Effective measures for the primary prevention of Q fever include educating the public on sources of infection, appropriate disposal of the placenta, birth products, fetal membranes, and aborted fetuses at facilities housing sheep and goats, and restricting access to barns and laboratories used to house potentially infected animals.

Prevention

In the United States, Q fever outbreaks have resulted mainly from occupational exposure involving veterinarians, meat processing plant workers, sheep and dairy workers, livestock farmers, and researchers at facilities housing sheep. Prevention and control efforts should be directed primarily toward these groups and environments.

The following measures should be used in the prevention and control of Q fever:[1]

  • Educating the public about sources of infection
  • Disposing of placenta, birth products, fetal membranes, and aborted fetuses at facilities housing sheep and goats appropriately
  • Restricting access to barns and laboratories used to house potentially infected animals
  • Using only pasteurized milk and milk products
  • Using appropriate procedures for bagging, autoclaving, and washing of laboratory clothing
  • Vaccinating (when possible) individuals engaged in research with pregnant sheep or live C. burnetii
  • Quarantining imported animals
  • Ensuring that holding facilities for sheep are located away from populated areas. Animals should be routinely tested for antibodies to C. burnetii, and measures should be implemented to prevent airflow to other occupied areas
  • Counseling persons at highest risk for developing chronic Q fever, especially persons with preexisting cardiac valvular disease or individuals with vascular grafts

Q fever vaccine

  • An intradermal vaccine composed of killed Coxiella burnetii organisms has been developed and has successfully protected humans in occupational settings in Australia.
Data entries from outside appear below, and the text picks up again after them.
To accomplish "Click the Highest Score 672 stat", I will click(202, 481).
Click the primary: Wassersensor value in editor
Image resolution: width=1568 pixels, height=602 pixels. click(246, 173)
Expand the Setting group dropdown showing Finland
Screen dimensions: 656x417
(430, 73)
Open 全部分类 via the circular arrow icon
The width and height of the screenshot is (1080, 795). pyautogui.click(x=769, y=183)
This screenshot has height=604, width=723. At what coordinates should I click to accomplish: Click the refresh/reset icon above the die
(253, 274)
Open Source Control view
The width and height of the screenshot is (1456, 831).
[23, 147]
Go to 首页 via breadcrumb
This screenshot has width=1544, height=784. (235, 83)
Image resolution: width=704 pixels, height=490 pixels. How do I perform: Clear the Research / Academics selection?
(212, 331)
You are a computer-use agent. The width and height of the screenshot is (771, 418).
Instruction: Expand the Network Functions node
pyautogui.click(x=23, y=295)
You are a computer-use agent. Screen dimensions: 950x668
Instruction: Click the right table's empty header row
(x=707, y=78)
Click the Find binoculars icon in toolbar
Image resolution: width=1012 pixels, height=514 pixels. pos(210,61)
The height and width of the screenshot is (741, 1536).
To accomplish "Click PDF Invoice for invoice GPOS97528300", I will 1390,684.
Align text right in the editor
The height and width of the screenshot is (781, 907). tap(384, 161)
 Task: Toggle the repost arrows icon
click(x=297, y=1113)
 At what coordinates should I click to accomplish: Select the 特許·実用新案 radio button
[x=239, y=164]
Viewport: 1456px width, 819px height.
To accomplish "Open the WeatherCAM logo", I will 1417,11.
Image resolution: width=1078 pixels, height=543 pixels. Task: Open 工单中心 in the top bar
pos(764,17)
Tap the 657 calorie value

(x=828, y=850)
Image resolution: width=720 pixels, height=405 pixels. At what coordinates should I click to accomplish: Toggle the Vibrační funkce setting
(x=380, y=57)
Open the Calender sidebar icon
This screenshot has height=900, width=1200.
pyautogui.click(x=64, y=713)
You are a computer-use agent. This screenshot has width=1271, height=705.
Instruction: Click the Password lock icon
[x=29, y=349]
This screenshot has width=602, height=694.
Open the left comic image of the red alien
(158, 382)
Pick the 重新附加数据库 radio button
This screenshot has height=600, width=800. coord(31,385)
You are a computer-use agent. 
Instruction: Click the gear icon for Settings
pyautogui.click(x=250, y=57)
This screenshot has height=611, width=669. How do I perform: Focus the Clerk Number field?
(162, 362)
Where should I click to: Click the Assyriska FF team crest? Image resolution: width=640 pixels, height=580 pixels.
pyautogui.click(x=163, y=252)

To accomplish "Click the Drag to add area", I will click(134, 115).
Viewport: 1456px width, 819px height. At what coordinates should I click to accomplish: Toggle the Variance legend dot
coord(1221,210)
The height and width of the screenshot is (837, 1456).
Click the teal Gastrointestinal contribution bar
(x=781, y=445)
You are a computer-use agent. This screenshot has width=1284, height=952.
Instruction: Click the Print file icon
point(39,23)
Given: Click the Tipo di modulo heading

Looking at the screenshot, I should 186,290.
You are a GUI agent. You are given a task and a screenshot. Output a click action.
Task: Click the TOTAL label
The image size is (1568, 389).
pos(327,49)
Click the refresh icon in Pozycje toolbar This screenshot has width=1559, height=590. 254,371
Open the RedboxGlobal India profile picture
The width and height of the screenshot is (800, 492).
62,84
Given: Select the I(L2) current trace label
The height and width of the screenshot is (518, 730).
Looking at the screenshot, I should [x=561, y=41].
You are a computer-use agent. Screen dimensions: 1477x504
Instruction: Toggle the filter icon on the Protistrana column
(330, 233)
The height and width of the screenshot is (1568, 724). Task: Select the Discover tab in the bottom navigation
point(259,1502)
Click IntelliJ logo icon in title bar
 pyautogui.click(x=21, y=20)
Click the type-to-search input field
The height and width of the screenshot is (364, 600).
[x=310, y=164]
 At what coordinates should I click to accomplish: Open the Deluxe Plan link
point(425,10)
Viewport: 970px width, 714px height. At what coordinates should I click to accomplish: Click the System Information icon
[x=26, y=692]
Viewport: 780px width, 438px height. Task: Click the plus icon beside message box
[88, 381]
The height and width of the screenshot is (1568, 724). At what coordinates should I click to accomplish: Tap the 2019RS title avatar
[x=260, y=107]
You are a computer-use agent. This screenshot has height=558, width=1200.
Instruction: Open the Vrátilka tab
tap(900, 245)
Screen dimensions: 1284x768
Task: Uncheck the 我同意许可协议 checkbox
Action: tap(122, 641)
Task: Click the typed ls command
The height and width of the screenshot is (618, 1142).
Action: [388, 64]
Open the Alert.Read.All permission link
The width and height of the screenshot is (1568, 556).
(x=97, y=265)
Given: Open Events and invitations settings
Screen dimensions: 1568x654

However, this vaccine is not commercially available in the United States.[2]
  • In 2001, Australia introduced a national Q fever vaccination program for people working in "at risk" occupations.
  • Persons wishing to be vaccinated should first have a skin and blood test to determine a history of previous exposure. Individuals who have previously been exposed to C. burnetii should not receive the vaccine because severe reactions localized to the area of the injected vaccine may occur.
  • After a single dose of vaccine, protective immunity lasts for many years and revaccination is not generally required.
  • A vaccine for use in animals has also been developed, but it is not available in the United States.[3]

References

  1. Fenollar F, Fournier PE, Carrieri MP, Habib G, Messana T, Raoult D (2001). "Risks factors and prevention of Q fever endocarditis". Clin. Infect. Dis. 33 (3): 312–6. doi:10.1086/321889. PMID 11438895.
  2. Ackland JR, Worswick DA, Marmion BP (1994). "Vaccine prophylaxis of Q fever. A follow-up study of the efficacy of Q-Vax (CSL) 1985-1990". Med. J. Aust. 160 (11): 704–8. PMID 8202006.